To run the code on your own machine, run pip install -r requirements.txt.

tqdm>=4.67.1

Configuration

confing.py contains the configuration settings for the model, including the number of heads, dimensions, learning rate, and other hyperparameters.

class Config: # free to tweak the params as you want
  def __init__(self):
    self.n_heads = 12
    self.n_stacks = 1
    self.n_hidden = 2
    self.dim = 768
    self.output_dim = 2
    self.bias = True

    self.dropout = 0.1
    self.attention_dropout = 0.1
    self.eps = 1e-3
    self.betas = (0.9, 0.98)
    self.epochs = 5
    self.batch_size = 16
    self.lr = 1e-4
    self.clip_grad = False
    self.mask_prob = 0.3

    self.pretrained_model = "bert-base-uncased"
    self.textset, self.testset_for_test = get_textset()
    self.save_to = "your_path"
    self.embedder, self.tokenizer = get_embedder(self.pretrained_model) ) # you can change the tokenizer setting on `./tokenizer.json`.
    self.dummy = embed(text='hello, world', model=self.embedder, tokenizer=self.tokenizer)

Training

train.py is a script to train the model on the IMDB dataset. It includes the training loop, evaluation, and saving the model checkpoints.

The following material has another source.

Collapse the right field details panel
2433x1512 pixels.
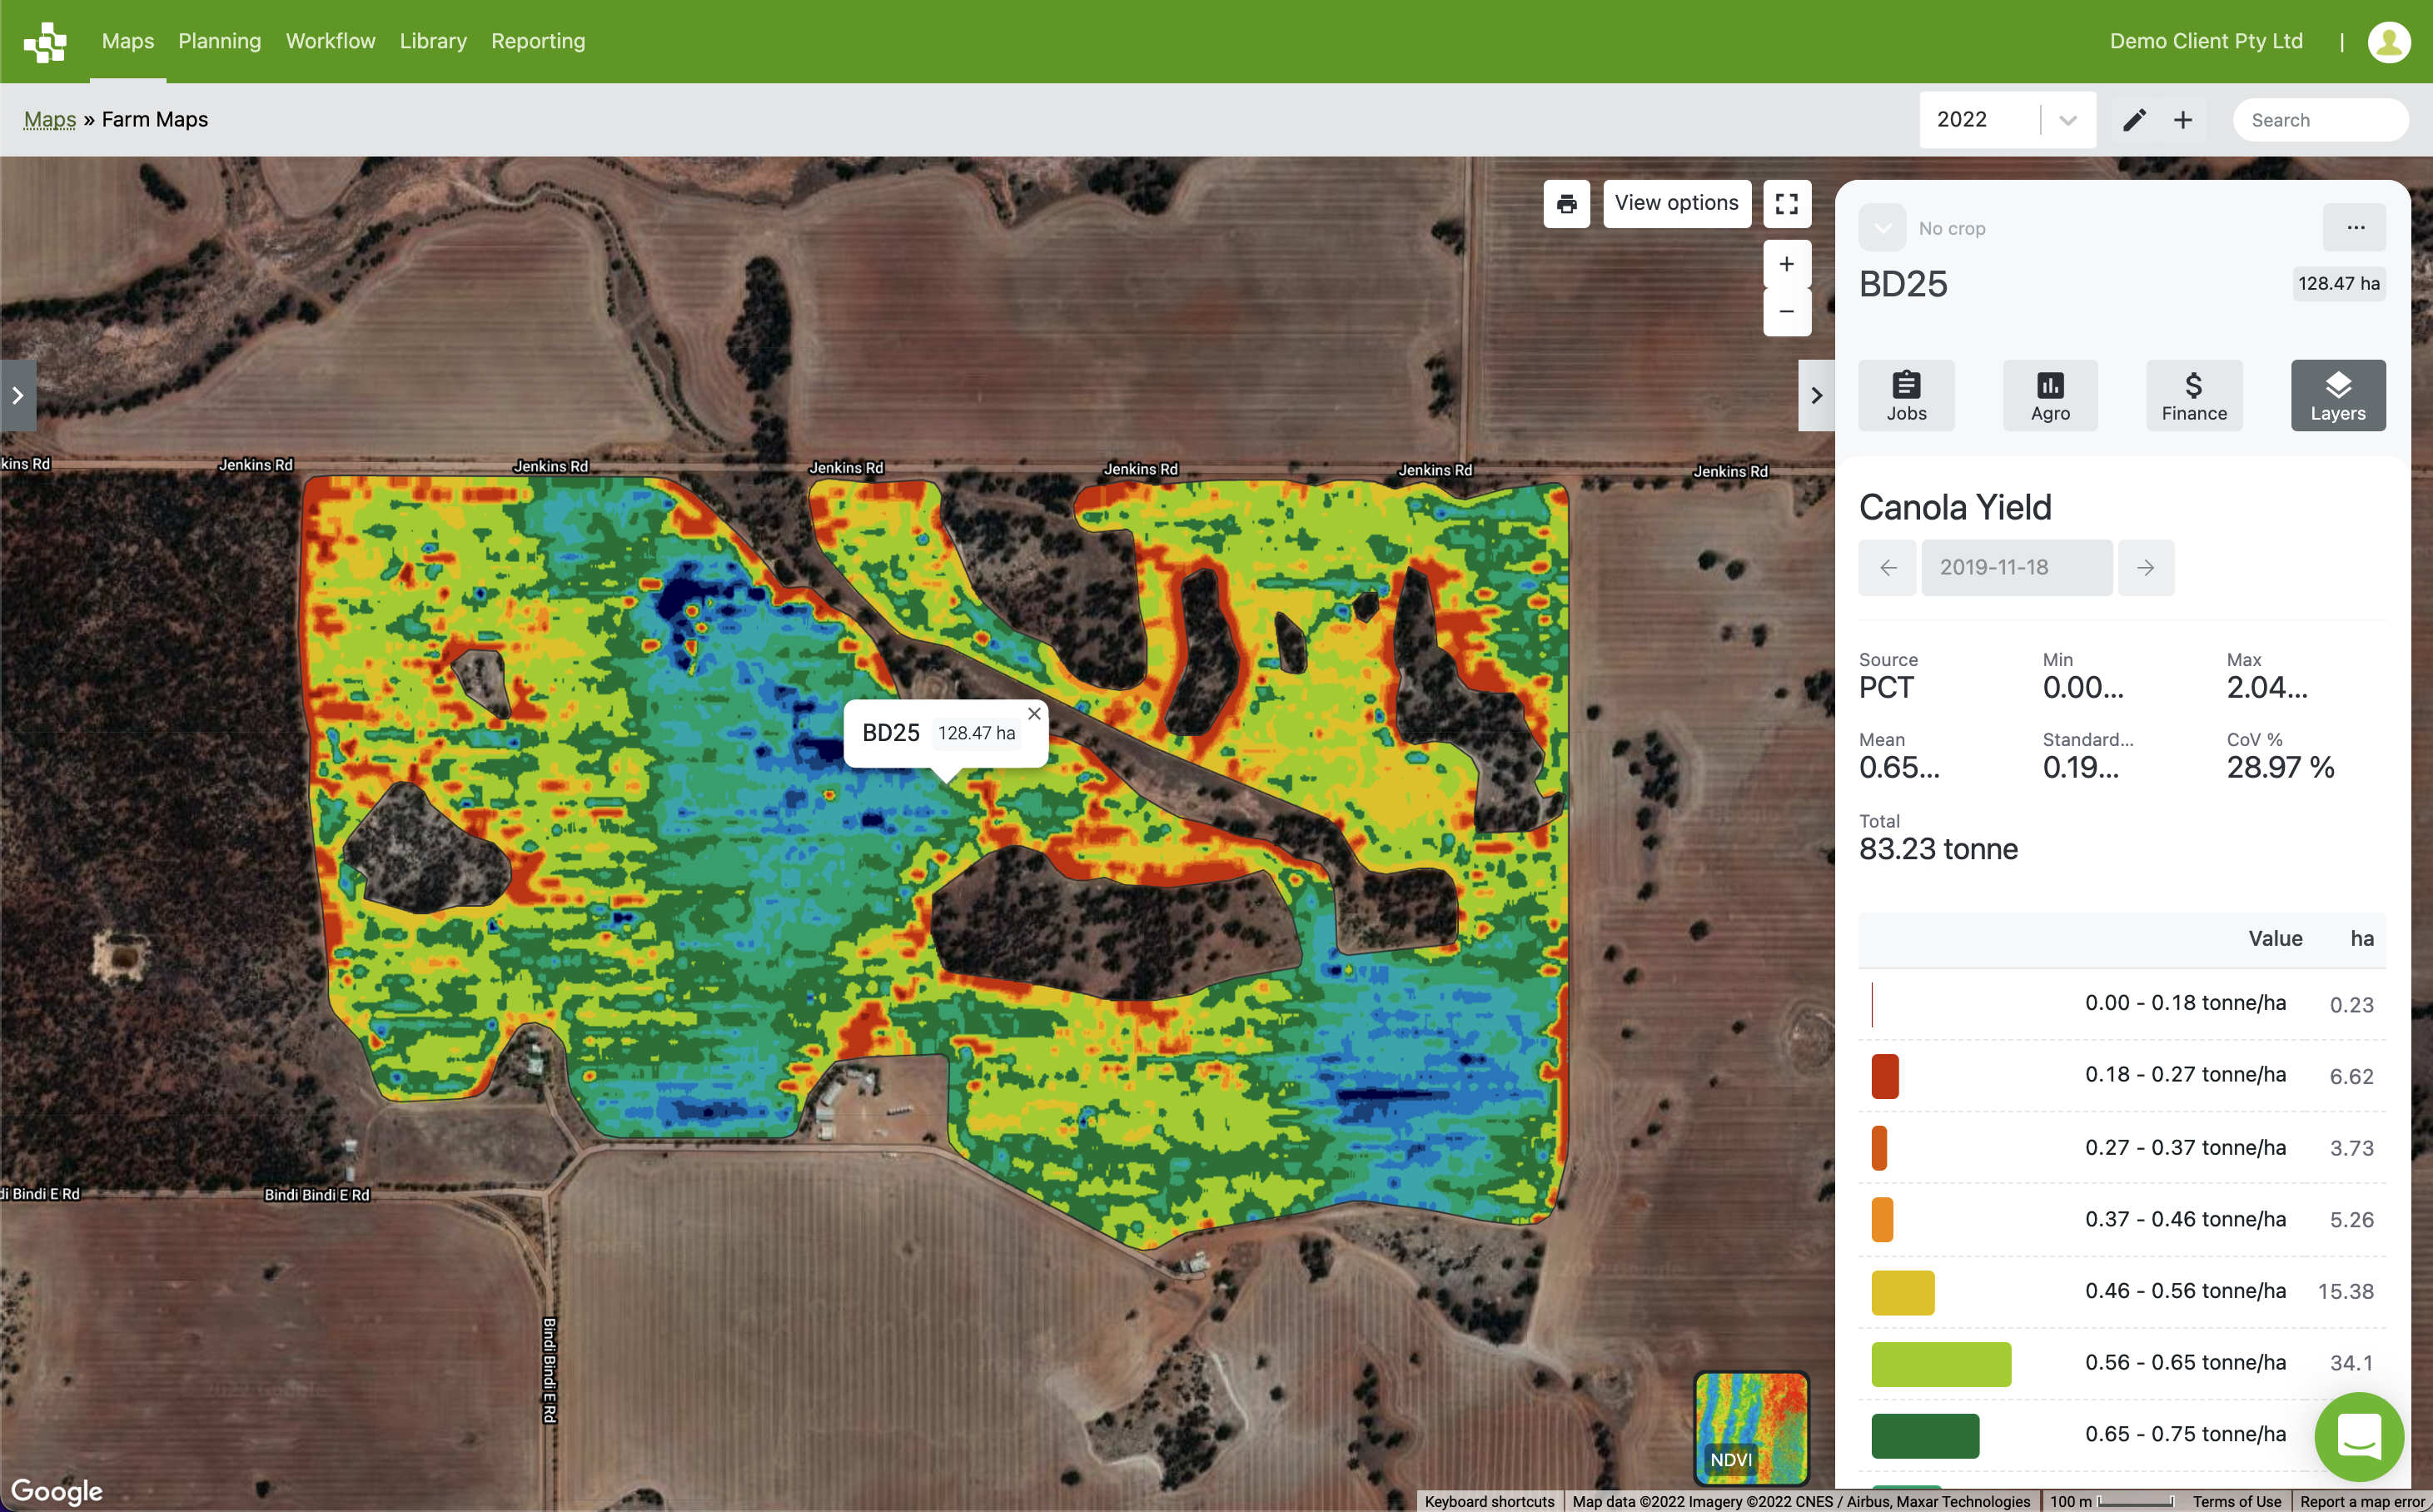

if __name__ == "__main__":
  from config import Config
  from model.Transformer import Transformer
  device = torch.device('cuda' if torch.cuda.is_available() else 'cpu')
  bert_config = Config()
  trainset = EmbeddedDataset(
    dataset=bert_config.textset, dim=bert_config.dim, tokenizer=bert_config.tokenizer, embedder=bert_config.embedder)
  trainset.consolidate()
  bert_config.dummy = trainset[0][0]
  model = Transformer(bert_config)
  train(model=model, path=bert_config.save_to, trainset=trainset, config=bert_config, device=device)
# if __name__ == "__main__":

Evaluation

eval.py is used to evaluate the trained model on the IMDB dataset. It loads the model and tokenizer, processes the dataset, and computes the accuracy of the model.

if __name__ == "__main__":
  device = torch.device('cuda' if torch.cuda.is_available() else 'cpu')
  bert_config = Config()
  my_data = torch.load(
    '/content/drive/MyDrive/Colab Notebooks/BERT.bin', map_location=torch.device('cpu'), weights_only=False)
  my_model = Transformer(my_data['config'])
  my_model.load_state_dict(my_data["state"])
  testset = EmbeddedDataset(
    dataset=bert_config.testset_for_test, dim=bert_config.dim, tokenizer=bert_config.tokenizer, embedder=bert_config.embedder)
  testset.consolidate()
  evaluate(model=my_model, dataset=testset, device=device)
#if __name__ == "__main__":